The batcsize and other parameters in the hyperparameters can be modified according to your actual situation.

parser = argparse.ArgumentParser(
    description='Single Shot MultiBox Detector Training With Pytorch')
train_set = parser.add_mutually_exclusive_group()
parser.add_argument('--dataset', default='FIRE', choices=['VOC', 'COCO','FIRE'],########
                    type=str, help='VOC or COCO')
parser.add_argument('--dataset_root', default=FIRE_ROOT, ########
                    help='Dataset root directory path')

In the train function, imitate and add your own data set

 elif args.dataset == 'FIRE':
        # if args.dataset_root == FIRE_ROOT:
        # parser.error('Must specify dataset if specifying dataset_root')
         cfg=fire
         # print(cfg)
         dataset = FIREDetection(root=args.dataset_root,
                               transform=SSDAugmentation(cfg['min_dim'],
                                                         MEANS))

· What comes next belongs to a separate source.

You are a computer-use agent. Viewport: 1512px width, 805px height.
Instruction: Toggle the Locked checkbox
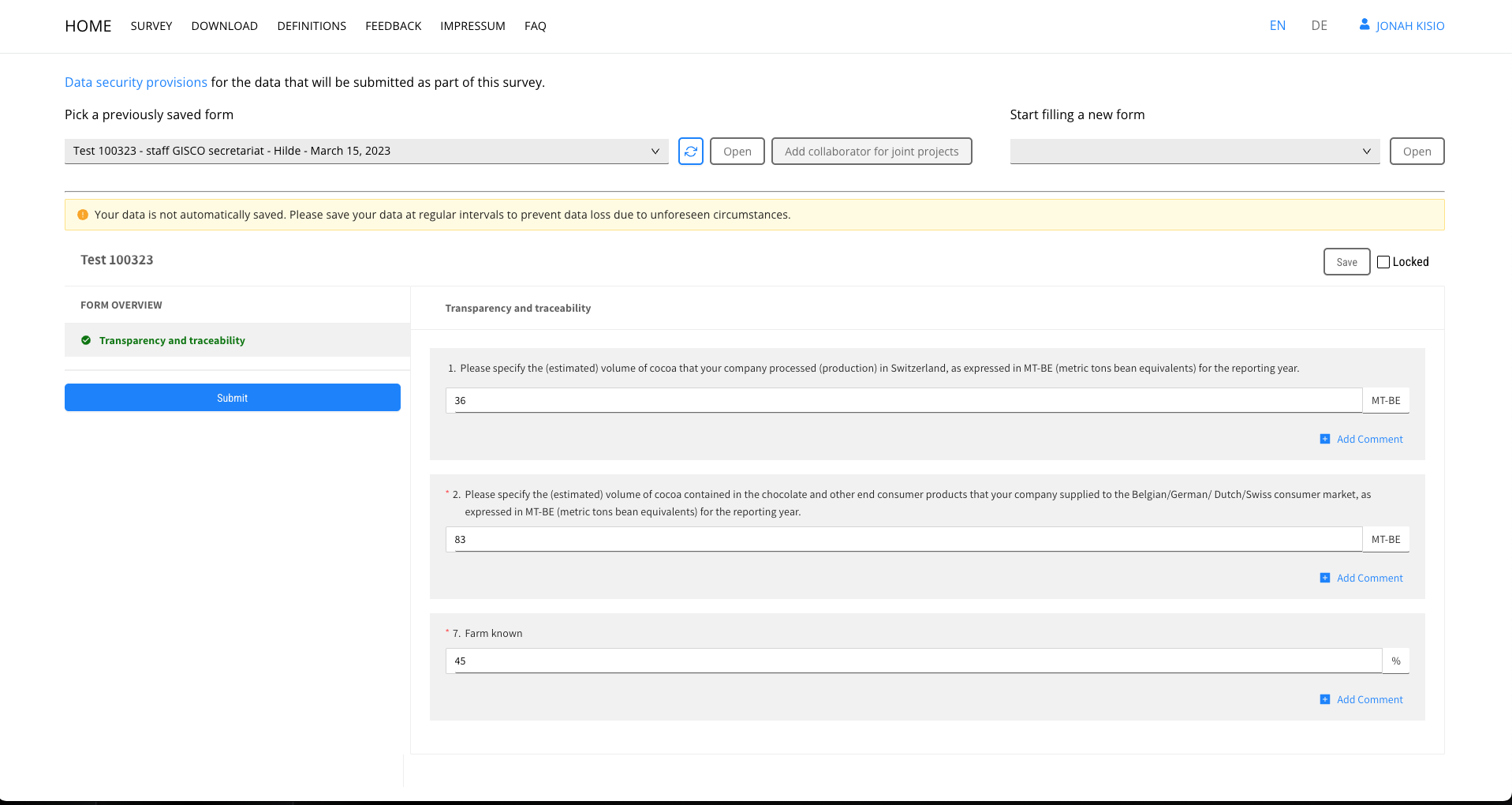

If you use CPU like me, remember to modify all .cuda in the file and –GPU in the parameters.

The modification is complete here. You can try to run it. If it runs smoothly, congratulations! (Although the probability is not high)

If you encounter problems, don’t worry, just read the third part~

####################### Supplementary breakpoint continuation training###################### #

**When we are affected by the long training time and cannot finish training at once but are too sleepy, we can use the breakpoint resume training function! In this way, we can continue training from the breakpoint the next day without letting the previous efforts go to waste. The specific operations are as follows:

First, set the resume parameter of the parameter list to True:

parser.add_argument('--resume', default=True, type=str,
                    help='Checkpoint state_dict file to resume training from')

Then load the weight path address (here is “weights/FIRE.pth”) and modify it as follows

 if args.resume:
        print('Resuming training, loading {}...'.format(args.resume))
        # ssd_net.load_weights(args.resume)
        ssd_net.load_weights("weights/FIRE.pth")#############
    else:
        vgg_weights = torch.load(args.save_folder + args.basenet)
        print('Loading base network...')
        ssd_net.vgg.load_state_dict(vgg_weights)

In this way, when you start training again, you can continue training from the breakpoint!

3. Problem summary

3.1 StopIteration

Change images, targets = next(batch_iterator) in train.py to

try:
            images, targets = next(batch_iterator)
        except StopIteration:
            batch_iterator = iter(data_loader)
            images, targets = next(batch_iterator)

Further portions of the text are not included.